This weekend Trail Swag attended a Jane's Walk in Mark S. Burnham Park (Map) in Peterborough, Ontario. Originally a woodlot on the Burnham estate, it was donated to the province, and is now an Ontario Park.

Mike McMurtry and Roger Jones, of the Peterborough Field Naturalists were our guides and both were chock-full of interesting tidbits about the park.

About 35 people showed up to explore the trails that run through the 43 hectare park and learn from our walk leaders about the spring wildflowers and the age of the old forest growth. The walk started with a moment of zen to listen to, and identify local birds which differed from what we heard deeper into the forest. We heard such species such as the Nashville Warbler, Northern Waterthrush, Great Crested Flycatcher, Chickadees, Black-Throated Green Warbler and a Woodpecker.


Garlic Mustard, an invasive species, which releases a chemical that chokes out plants around it (and kills butterfly eggs who mistake the plant for another).

Buckthorn, another invasive species, sometimes confused with a Dogwood.

We learned all sorts of neat things such as The Prickly Ash is mistakenly identified as an Ash tree due to the word "Ash" in the name. Sometimes when identifying plants and trees it is better to go by the technical name. We also spotted a wide range of plants such as the Blue Cohosh, which variation can't be easily identified until it flowers.

There is an Ironwood in the forest with a sign that mentions that it is 140 years old. The silly thing is... the sign isn't dated, so we have no idea as to the actual age of the tree.

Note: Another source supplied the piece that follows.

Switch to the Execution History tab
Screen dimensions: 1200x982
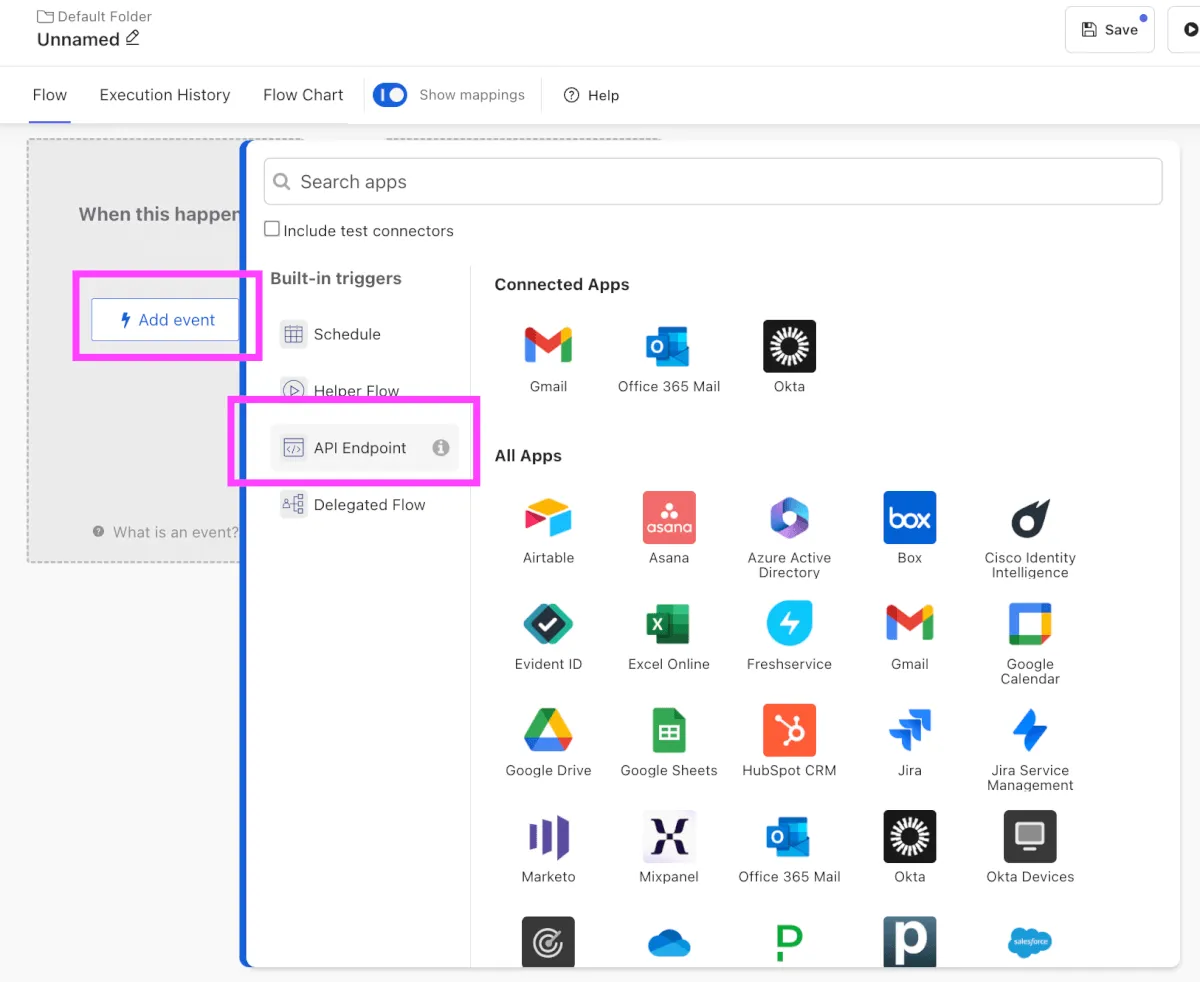pyautogui.click(x=165, y=95)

An interesting tidbit is that you can't guess the age of a tree by it's thickness.

Roger Jones shows us a little bit of magic. If you pull a Dogwood leaf apart very slowly, it will stay attached.

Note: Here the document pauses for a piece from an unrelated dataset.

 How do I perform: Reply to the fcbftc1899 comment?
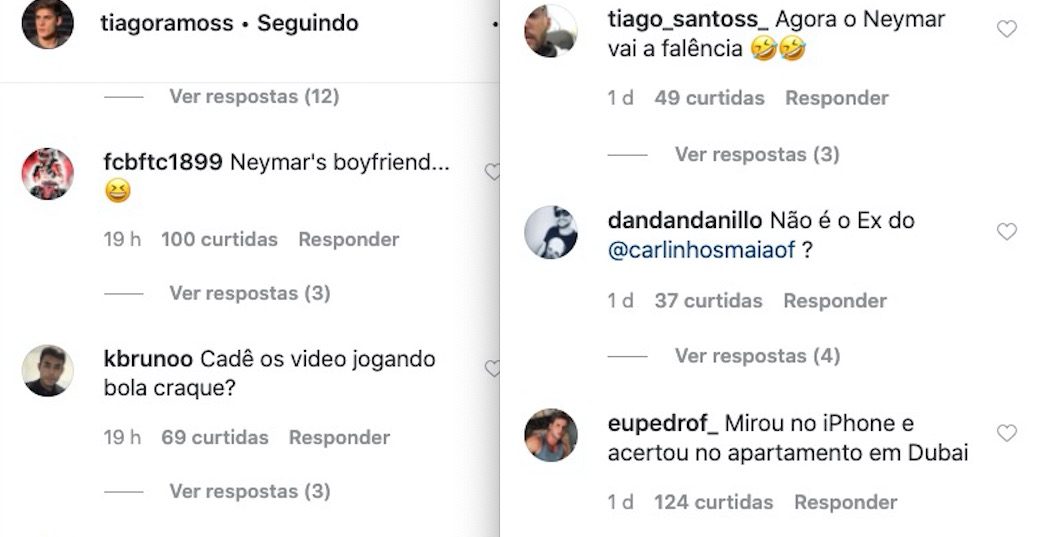[x=349, y=239]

This Beech Tree is suffering from Beech Bark Disease. It will eventually kill it, however it should survive a long time.

A Garter Snake which was pretty well camouflaged, but easily spotted when rustling through the leaves.

Where was my telephoto lens when I needed it? At the crook of the tree, Mike McMurtry easily spotted an Red Admiral Butterfly with his binoculars which are quite prevalent in the area as they migrate.

Identifying an Intermediate Wood Fern.

The Trilliums were abundant and so were the first signs of black flies.

When going for a Nature walk, be sure to have a peek in places you might not ordinarily look. On the shady side of a log Mike was showing the difference between Bulblet Fern and Ostrich Fern.

The descriptive signs have been posted in the park for when you explore the park yourself and see what Nature has to offer.